TEL AVIV. Blitz dell’esercito israeliano in Cisgiordania nella notte durante il quale sono stati arrestati 25 alti esponenti di Hamas, nel contesto di misure straordinarie adottate dopo le violenze degli ultimi giorni.

Fra gli arrestati, secondo fonti palestinesi, figurano un deputato e 5 miliziani di Hamas liberati anni fa da Israele nel contesto di uno scambio di prigionieri. Ieri il leader di Hamas Ismail Haniyeh ha telefonato alla famiglia al-Abed di Kobar (Cisgiordania) per congratularsi con l’attentato condotto dal figlio che ha pugnalato a morte 3 civili israeliani ad Halamish.

Un razzo sparato stamane dalla striscia di Gaza verso il territorio israeliano è esploso in volo e non ha provocato vittime. Lo riferisce la radio militare.

Dopo le fiammate di violenza di ieri a Gerusalemme e in Cisgiordania, lo scontro fra israeliani e palestinesi non accenna a placarsi e rischia anzi di incendiare anche le prossime settimane. In serata un dimostrante palestinese è stato colpito da un proiettile al petto a morte durante disordini avvenuti a al-Azaryeh, alla periferia di Gerusalemme. Fonti palestinesi precisano che l'ucciso si chiamava Yussef Kashur e aveva 24 anni.

Anche ieri la polizia di Gerusalemme è rimasta mobilitata per impedire il ripetersi di manifestazioni di protesta. La giornata è trascorsa in una calma relativa, con strade deserte per uno sciopero generale del commercio proclamato da al-Fatah. In serata però sono ripresi gli scontri a Gerusalemme est: si contano anche una cinquantina di feriti, inclusi i contusi e gli intossicati da gas lacrimogeni.

Le preghiere islamiche non si sono svolte nella Spianata delle Moschee ma nelle strade adiacenti, in ossequio agli ordini del Muftì di Gerusalemme che ha vietato ai fedeli di entrare nel luogo sacro finché agli accessi resteranno i metal detector, installati da Israele per impedire nuovi atti di terrorismo dopo quello del 14 luglio scorso.
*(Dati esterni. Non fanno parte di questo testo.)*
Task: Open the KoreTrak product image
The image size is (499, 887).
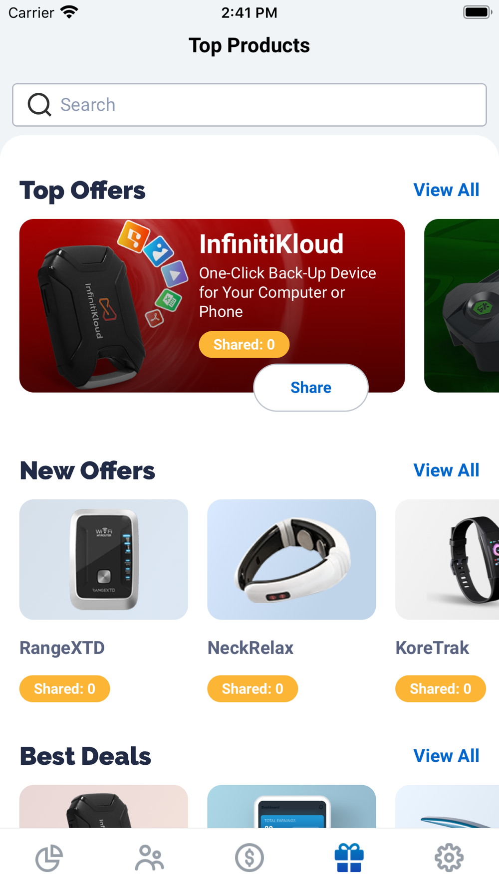Action: coord(447,560)
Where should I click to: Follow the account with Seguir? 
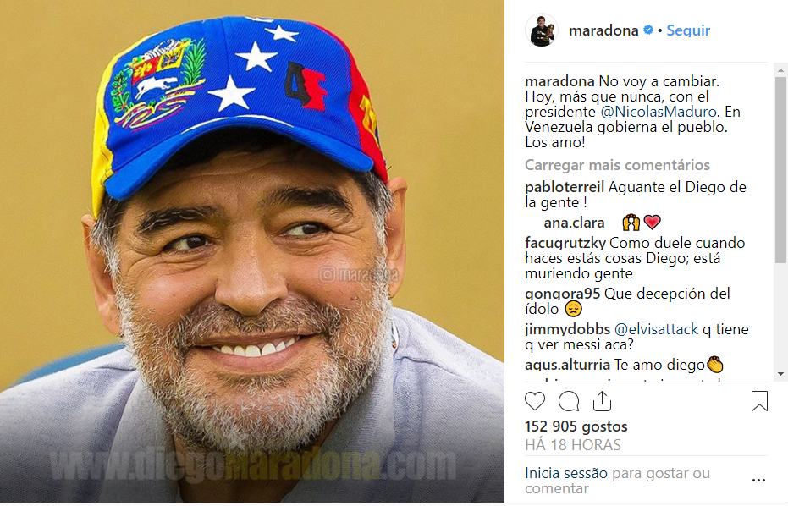point(688,30)
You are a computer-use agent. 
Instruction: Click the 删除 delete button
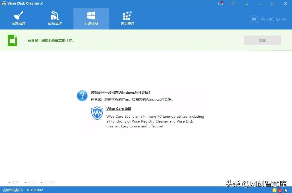(262, 40)
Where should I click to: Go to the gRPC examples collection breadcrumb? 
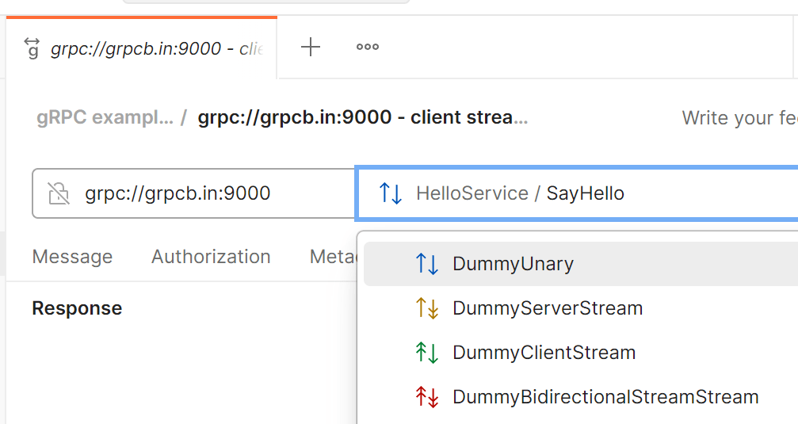point(105,118)
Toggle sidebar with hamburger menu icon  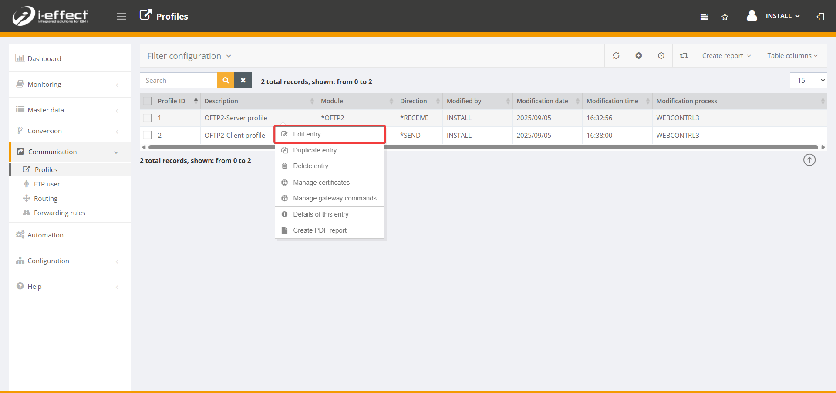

In questo clima avvelenato (in cui la questione dei metal detector appare di importanza secondaria, rispetto a quella principale della sovranità sulla Spianata delle Moschee) uno spiraglio si è aperto con l’intervista ad al Jazeera del coordinatore delle attività israeliane nei Territori, Yoav Mordechai. Il generale (che si esprime in arabo) ha mandato a dire ai vicini che Israele è pronto ad esaminare altri accorgimenti di sicurezza per la Spianata al posto dei metal detector, che lo Stato ebraico non intende alterare lo status quo nella Spianata e che anzi è pronto a prendere in considerazione il parere di Stati arabi amici.
Il suo intervento è in sintonia con la linea espressa giovedì sera in una critica riunione del Consiglio di difesa del governo dai responsabili dell’esercito e dello Shin Bet (la sicurezza interna), secondo i quali era possibile rinunciare ai metal detector. Parere bocciato dai ministri. Dietro le quinte, però, le forze armate insistono per una linea pragmatica. «Il nostro obiettivo strategico - ha spiegato un’alta fonte militare - è impedire una terza Intifada».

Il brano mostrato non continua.